Sub-Par Froome Loses Yellow Jersey

July 16, 2017 by

Pyrenees Crack Froome in TDF Stage 12

Just four days after crashes removed both BMC Racing’s Richie Porte and Team Sky’s Geraint Thomas from the competition, Sky teammate Chris Froome’s dream of taking his third Tour de France in a row, and his fourth in total, hit an obstacle. As obstacles go, the high Pyrenees are quite daunting, and with Thomas’ departure seemingly leaving a hole in Froome’s support, the English rider lost the General Classification lead to Astana’s Fabio Aru.

Froome has yet to win a stage in the 2017 Tour, so his hold on the yellow jersey was growing more tenuous every day.
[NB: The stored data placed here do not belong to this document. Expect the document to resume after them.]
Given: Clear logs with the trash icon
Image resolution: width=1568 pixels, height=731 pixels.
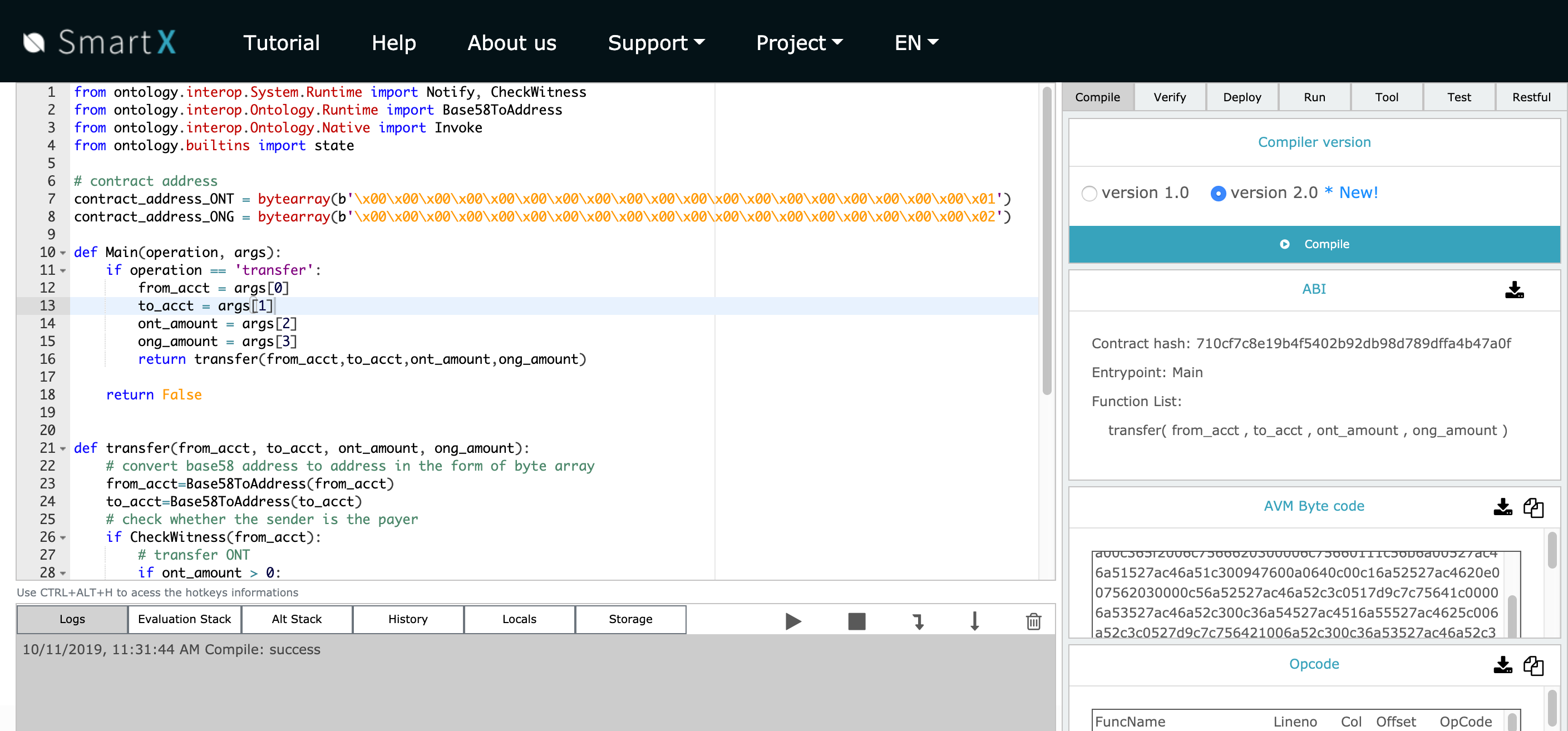Looking at the screenshot, I should 1033,621.
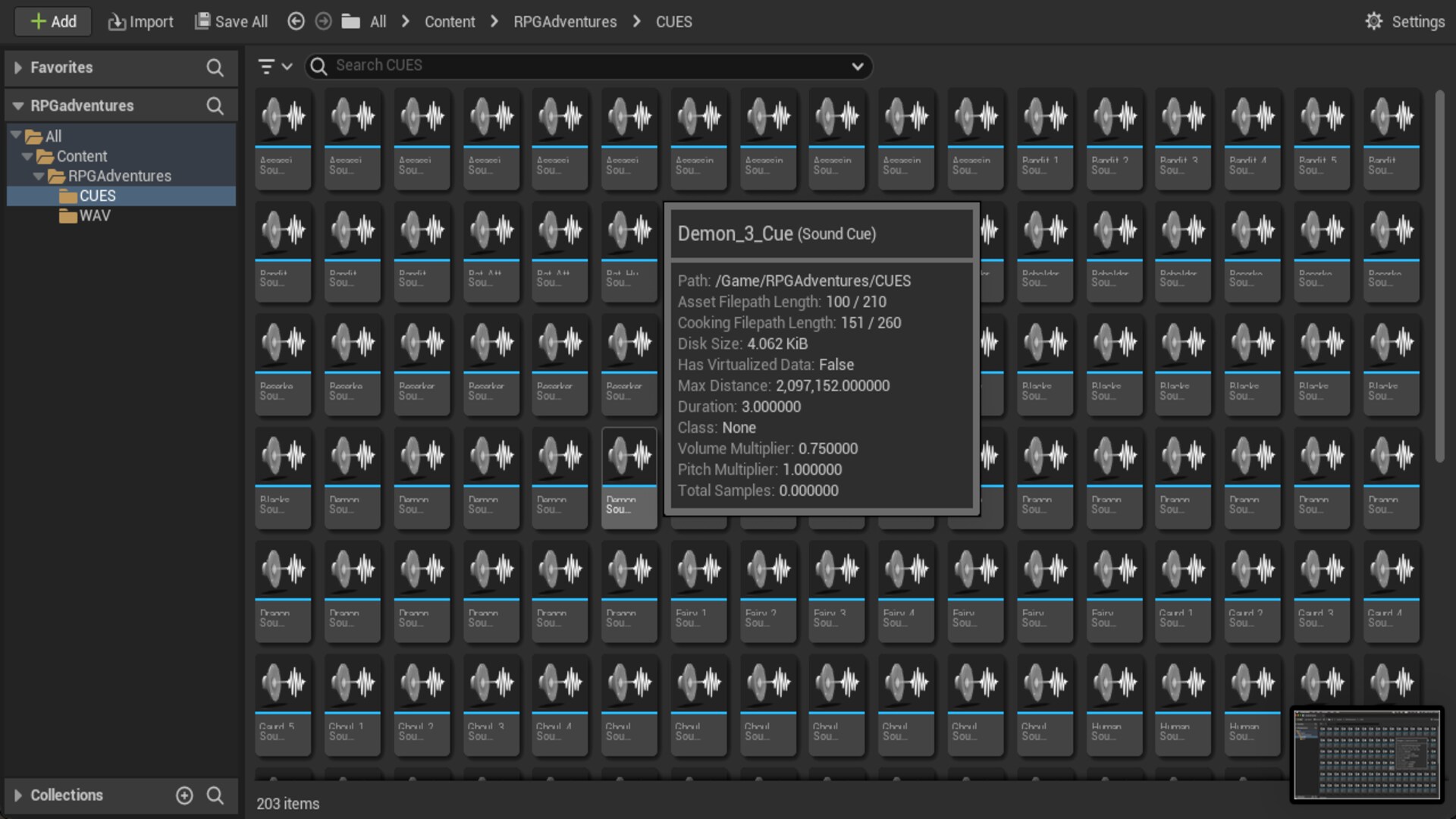
Task: Navigate forward with the right arrow icon
Action: (x=323, y=21)
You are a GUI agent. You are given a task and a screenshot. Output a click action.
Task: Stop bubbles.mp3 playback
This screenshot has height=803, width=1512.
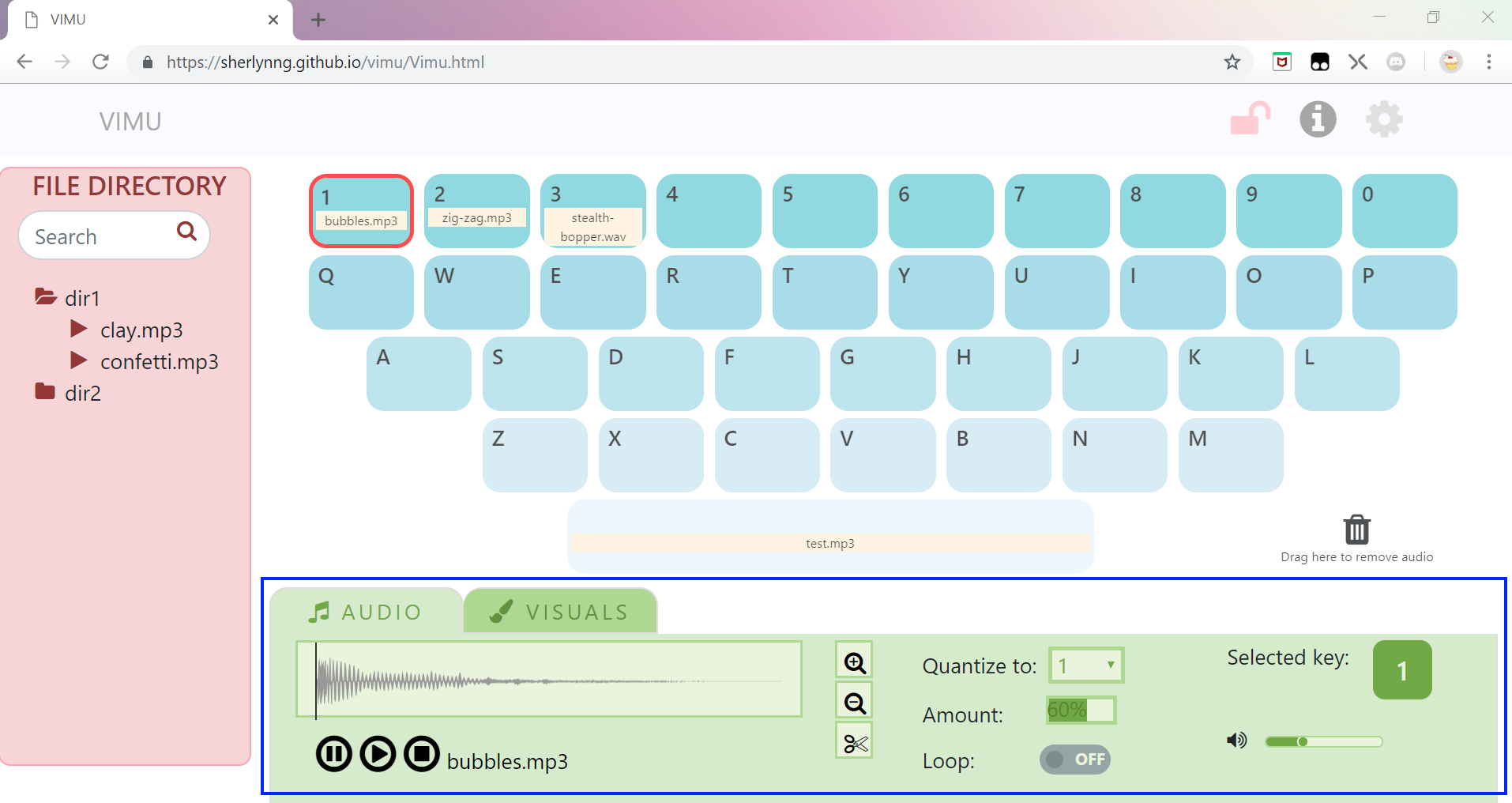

For six hours, Team Sky led the 214.5km stage to Peyragudes at a cracking pace. But in the final 200m climb up the mountain runway made famous in the action movie Tomorrow Never Dies, Froome’s support disappeared.

Visibly struggling up the 1-in-5 incline, Froome watched both Aru and AG2R La Mondiale rider Romain Bardet streak past him, followed by four other cyclists. Bardet crossed the line first, taking his third Tour stage win in his five-year professional career. Aru finished fast enough to place third behind Colombia’s Rigoberto Uran, and the Italian snagged the GC lead as a result of Froome’s finish in seventh.
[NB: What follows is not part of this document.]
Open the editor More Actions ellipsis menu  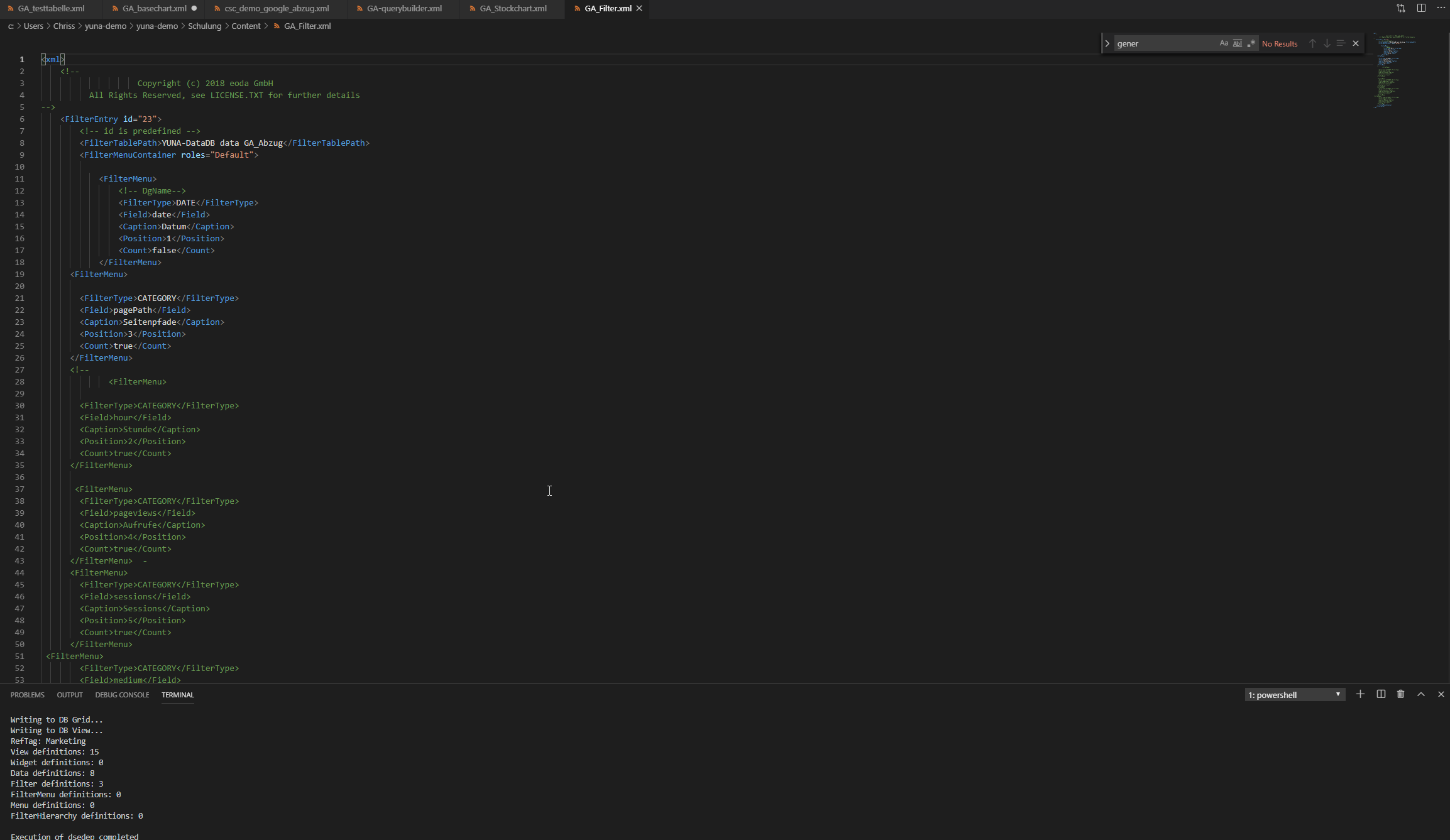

GC Top 4 All within 1 Minute

Friday’s Bastille Day Stage 13 is another hard trek through the mountains, over 101km from Saint-Girons to Foix. Aru is going to have to fight hard to hang onto the yellow jersey, as his nearest three rivals in the GC are less than a minute behind him.
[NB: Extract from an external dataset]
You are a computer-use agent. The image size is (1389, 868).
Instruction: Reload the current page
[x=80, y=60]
Froome is still closest, just six seconds behind the Italian, but he lost 22 seconds in Stage 12, so unless the support from his team ramps up a notch, Friday’s climbs will not help him. Bardet, a mountain specialist, finished Stage 12 just 25 seconds behind Aru, and he is hungry to put on the yellow jersey as soon as possible.

Uran took a bottle from a spectator during Stage 12, resulting in a 20 second time penalty. Despite that, the Cannondale rider is fourth in the GC, 55 seconds behind Aru. He’s an all-rounder with plenty of climbing experience at home, so he will also be closing in on the Astana star during mountain stages.